Referral to the High
Court
[31]
In the main application, this Court
dealt with constitutional issues of importance concerning the
unlawful removal of the applicants
from, and demolition of, their
homes.  It granted the structural interdict requiring the
Municipality to take certain steps
under this Court’s
supervision.  This Court still retains its jurisdiction.
[32]
Section 172(1)(b)
[30]
of the Constitution confers upon this Court broad remedial powers.
Section 38(1) of the Superior Courts Act also entitles
this Court,
with the consent of the parties, to refer any matter for enquiry and
report to a referee.
[31]
This section also affords a court a wide discretion.  A court
exercising a discretion in terms of section 38(1) may
adopt any of
the courses provided for in the section.
[33]
Although the applicants initially
sought an order of referral to the High Court, in their written
submissions they said that a referee
or a fact-finding commission be
appointed in terms of section 7(1) of the Constitutional Court
Complementary Act or in terms of
section 38 of the Superior Courts
Act
[32]
to address the factual disputes that have arisen.
[33]
In their further submissions the applicants, asked for the
establishment of a fact finding commission.
[34]
The volte-face is prejudicial to the respondent and is
impermissible as the Municipality and further respondents were not

called to meet this case.
[35]
[34]
The rules of Court make provision
for a referral in order to hear oral evidence.
[36]
This procedure is often resorted to in practice.  The
circumstances of a particular case may on occasion not require
the
referral to oral evidence.  A court may reach a conclusion on
the papers.
[37]
Here, the parties have agreed that the matter should be referred to
the High Court for it to deal with the factual dispute
emerging from
the expert reports that were filed following the order in
Pheko
I
.
[38]
[35]
The disputed facts
[39]
are of a technical nature and require oral evidence of expert
witnesses.  Needless to say, the expert evidence in relation
to
the geotechnical evaluation and the civil engineer’s assessment
of the viability of the identified land is of a technical
nature and
will require extensive examination before any findings can be made on
the implementation of the housing project for
the applicants.
The evidence of specialist expertise in relation, among other things,
to the suitability of the land earmarked
by the applicants and the
budgetary consequences necessitates the ventilation of the issues in
the High Court.

■ Instruction a
Copy the passage on referral to the High Court word for word, from "Section 38(1) of" to "in the section.".
These rows are unrelated to the passage on referral to the High Court.

■ Items drawn from a data source

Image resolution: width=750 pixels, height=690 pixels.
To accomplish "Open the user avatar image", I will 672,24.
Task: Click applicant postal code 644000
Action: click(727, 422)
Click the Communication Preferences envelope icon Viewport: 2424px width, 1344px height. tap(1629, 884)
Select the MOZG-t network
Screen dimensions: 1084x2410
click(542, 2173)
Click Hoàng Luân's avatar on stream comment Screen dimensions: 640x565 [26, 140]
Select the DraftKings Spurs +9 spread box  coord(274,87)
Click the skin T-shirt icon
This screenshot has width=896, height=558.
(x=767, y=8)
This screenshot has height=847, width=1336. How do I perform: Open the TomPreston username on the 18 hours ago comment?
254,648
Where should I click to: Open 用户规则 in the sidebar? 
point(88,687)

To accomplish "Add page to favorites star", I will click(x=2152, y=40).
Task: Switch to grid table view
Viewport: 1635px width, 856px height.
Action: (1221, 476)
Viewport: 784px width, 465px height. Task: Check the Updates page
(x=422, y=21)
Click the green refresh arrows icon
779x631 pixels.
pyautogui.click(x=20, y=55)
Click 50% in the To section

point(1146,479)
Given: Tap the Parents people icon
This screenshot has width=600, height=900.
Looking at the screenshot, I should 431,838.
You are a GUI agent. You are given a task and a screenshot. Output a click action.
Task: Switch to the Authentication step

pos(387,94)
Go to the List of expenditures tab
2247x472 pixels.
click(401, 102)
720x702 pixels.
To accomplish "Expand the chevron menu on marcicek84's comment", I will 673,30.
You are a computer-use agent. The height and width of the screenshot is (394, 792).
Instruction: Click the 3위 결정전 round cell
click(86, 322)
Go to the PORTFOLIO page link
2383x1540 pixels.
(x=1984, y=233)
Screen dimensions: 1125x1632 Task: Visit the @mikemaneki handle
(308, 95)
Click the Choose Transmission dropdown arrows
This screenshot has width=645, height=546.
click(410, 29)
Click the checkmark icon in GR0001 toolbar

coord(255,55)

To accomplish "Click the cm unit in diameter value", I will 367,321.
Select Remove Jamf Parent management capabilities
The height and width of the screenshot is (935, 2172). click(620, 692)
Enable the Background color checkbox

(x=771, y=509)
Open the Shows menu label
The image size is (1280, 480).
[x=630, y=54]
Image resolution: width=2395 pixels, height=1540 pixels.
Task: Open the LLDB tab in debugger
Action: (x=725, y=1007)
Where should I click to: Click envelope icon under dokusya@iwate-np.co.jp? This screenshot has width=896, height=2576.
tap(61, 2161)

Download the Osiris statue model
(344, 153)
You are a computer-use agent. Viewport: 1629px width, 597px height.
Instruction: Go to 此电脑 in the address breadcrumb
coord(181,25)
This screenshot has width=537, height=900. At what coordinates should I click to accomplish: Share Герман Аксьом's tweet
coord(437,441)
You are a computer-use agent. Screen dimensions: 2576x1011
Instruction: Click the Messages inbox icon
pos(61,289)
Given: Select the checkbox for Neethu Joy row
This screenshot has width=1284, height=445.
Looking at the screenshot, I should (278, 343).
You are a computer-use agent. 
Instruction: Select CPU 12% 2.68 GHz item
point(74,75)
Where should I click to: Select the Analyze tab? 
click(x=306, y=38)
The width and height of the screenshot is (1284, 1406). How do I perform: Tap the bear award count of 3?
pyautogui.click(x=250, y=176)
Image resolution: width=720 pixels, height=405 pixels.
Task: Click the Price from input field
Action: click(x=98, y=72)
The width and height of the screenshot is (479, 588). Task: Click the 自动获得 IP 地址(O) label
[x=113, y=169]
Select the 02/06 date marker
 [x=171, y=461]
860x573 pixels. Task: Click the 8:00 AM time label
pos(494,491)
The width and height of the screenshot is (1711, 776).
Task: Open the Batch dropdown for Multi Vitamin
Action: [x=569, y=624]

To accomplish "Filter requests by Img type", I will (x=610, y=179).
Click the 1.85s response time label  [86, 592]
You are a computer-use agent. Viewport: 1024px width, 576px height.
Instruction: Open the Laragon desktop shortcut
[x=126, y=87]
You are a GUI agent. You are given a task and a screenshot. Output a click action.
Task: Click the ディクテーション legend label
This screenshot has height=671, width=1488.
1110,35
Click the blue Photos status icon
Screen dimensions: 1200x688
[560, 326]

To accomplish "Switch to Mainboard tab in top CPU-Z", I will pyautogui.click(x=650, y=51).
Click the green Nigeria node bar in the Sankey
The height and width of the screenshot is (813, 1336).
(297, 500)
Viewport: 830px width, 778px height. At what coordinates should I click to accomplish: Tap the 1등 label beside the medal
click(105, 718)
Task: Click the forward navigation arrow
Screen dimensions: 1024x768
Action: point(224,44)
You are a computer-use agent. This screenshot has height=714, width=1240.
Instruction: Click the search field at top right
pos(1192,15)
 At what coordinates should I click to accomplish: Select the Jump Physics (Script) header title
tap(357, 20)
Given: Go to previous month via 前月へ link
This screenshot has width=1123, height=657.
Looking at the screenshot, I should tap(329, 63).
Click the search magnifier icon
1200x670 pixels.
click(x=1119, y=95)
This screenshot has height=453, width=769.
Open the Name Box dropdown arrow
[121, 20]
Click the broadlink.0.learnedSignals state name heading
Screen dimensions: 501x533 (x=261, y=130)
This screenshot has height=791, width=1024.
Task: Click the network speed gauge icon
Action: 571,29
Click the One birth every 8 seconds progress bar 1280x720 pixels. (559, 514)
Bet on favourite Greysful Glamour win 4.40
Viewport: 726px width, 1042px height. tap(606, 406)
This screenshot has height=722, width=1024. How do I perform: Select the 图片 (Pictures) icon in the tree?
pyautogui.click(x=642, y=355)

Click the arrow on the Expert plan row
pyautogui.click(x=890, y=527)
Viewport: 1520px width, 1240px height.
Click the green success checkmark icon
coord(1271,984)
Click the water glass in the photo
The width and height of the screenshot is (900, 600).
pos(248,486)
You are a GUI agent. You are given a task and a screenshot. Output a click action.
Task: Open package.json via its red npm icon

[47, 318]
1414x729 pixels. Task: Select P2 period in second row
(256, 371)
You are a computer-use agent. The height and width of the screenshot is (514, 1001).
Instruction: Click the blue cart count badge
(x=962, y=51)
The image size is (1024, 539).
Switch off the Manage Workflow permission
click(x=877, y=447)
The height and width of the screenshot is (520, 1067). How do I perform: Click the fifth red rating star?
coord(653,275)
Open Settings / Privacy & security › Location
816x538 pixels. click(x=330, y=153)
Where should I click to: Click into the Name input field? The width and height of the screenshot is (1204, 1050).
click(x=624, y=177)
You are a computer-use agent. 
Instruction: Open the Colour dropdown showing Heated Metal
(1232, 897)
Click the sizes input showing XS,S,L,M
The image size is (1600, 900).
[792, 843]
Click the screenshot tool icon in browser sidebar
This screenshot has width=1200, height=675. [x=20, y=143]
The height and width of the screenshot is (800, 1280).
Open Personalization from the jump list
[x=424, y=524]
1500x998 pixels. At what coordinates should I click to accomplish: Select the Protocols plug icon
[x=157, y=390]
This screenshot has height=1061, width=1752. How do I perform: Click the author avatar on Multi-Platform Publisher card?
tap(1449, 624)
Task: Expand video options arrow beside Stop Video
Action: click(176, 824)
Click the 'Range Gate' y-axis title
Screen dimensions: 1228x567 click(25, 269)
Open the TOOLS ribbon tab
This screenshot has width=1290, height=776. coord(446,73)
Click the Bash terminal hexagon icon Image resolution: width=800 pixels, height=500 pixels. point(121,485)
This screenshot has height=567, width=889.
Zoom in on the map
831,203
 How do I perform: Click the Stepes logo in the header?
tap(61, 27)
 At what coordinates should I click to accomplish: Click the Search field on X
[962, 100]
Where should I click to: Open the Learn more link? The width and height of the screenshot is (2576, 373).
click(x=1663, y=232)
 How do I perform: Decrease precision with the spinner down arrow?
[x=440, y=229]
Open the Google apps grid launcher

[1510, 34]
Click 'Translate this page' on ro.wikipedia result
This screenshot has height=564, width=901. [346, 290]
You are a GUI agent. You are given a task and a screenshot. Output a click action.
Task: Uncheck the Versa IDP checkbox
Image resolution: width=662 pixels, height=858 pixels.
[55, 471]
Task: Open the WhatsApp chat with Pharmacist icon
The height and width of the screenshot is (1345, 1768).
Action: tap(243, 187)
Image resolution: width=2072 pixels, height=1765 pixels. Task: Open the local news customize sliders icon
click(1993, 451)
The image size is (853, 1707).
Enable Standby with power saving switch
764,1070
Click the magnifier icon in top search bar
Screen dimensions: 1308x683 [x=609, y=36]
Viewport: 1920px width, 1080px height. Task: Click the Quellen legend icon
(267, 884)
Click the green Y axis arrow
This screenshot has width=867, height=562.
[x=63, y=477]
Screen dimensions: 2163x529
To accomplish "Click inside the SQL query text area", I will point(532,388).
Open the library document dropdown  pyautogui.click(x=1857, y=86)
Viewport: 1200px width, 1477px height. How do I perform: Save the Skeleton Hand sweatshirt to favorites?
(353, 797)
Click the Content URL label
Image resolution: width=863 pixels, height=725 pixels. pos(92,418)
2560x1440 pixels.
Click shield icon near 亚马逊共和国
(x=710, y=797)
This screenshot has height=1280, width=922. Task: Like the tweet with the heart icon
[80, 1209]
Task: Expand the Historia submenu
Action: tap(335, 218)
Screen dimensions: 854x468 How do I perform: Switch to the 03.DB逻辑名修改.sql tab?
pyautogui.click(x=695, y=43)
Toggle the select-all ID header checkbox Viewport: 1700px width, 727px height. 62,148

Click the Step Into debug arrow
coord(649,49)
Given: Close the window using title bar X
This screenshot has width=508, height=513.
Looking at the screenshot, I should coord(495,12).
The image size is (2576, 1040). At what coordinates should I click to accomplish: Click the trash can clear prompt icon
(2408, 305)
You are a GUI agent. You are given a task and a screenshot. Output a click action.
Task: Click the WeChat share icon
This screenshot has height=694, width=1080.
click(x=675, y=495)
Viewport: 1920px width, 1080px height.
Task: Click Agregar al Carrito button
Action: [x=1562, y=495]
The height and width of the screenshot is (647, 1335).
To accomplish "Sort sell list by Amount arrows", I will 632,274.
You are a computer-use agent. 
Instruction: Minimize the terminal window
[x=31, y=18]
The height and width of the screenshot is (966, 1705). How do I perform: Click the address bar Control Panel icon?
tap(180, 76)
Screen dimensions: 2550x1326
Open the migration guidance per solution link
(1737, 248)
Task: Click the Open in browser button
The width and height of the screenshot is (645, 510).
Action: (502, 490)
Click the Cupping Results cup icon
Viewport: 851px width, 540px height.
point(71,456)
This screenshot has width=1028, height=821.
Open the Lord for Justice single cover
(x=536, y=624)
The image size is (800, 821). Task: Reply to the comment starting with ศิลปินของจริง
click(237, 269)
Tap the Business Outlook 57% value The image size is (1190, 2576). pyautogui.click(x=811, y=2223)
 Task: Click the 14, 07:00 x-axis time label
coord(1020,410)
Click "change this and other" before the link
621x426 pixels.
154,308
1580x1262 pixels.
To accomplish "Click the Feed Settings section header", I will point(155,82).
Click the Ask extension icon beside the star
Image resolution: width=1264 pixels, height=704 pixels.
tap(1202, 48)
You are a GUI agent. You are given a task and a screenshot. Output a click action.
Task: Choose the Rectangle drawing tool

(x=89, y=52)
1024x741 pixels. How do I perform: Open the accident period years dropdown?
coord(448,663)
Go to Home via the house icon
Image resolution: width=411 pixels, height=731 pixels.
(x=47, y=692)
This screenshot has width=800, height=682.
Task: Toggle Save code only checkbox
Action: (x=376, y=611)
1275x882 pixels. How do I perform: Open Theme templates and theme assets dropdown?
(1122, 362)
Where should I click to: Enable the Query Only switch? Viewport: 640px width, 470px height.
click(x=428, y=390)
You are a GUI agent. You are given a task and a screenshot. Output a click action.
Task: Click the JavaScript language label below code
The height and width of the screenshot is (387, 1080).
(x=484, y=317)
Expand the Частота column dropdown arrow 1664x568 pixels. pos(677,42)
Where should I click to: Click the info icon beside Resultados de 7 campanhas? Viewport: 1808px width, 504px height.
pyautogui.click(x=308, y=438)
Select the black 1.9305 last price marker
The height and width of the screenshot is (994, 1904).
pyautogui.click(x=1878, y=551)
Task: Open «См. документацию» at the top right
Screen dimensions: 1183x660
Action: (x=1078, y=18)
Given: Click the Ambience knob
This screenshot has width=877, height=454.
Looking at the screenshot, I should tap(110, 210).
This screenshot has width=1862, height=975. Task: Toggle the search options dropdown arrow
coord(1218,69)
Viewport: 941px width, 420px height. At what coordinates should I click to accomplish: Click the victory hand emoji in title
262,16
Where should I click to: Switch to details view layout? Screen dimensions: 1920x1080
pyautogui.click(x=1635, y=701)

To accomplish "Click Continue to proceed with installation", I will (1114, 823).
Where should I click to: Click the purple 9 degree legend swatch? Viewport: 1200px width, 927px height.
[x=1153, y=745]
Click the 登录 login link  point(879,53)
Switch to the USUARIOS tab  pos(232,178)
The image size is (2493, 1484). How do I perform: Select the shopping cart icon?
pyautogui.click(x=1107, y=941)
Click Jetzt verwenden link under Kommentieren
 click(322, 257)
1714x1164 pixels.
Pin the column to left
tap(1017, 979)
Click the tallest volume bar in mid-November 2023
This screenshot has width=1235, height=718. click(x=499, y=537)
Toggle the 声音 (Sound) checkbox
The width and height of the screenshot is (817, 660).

■ Instruction b
Rewrite the rows from the line with "Click the 登录" to the line with "click(322, 257)", swapping "link" for "button" and keeping everything else the same.

■ Exercise response a
Section 38(1) of the Superior Courts Act also entitles
this Court,
with the consent of the parties, to refer any matter for enquiry and
report to a referee.
[31]
This section also affords a court a wide discretion.  A court
exercising a discretion in terms of section 38(1) may
adopt any of
the courses provided for in the section.

■ Exercise response b
Click the 登录 login button  point(879,53)
Switch to the USUARIOS tab  pos(232,178)
The image size is (2493, 1484). How do I perform: Select the shopping cart icon?
pyautogui.click(x=1107, y=941)
Click Jetzt verwenden button under Kommentieren
 click(322, 257)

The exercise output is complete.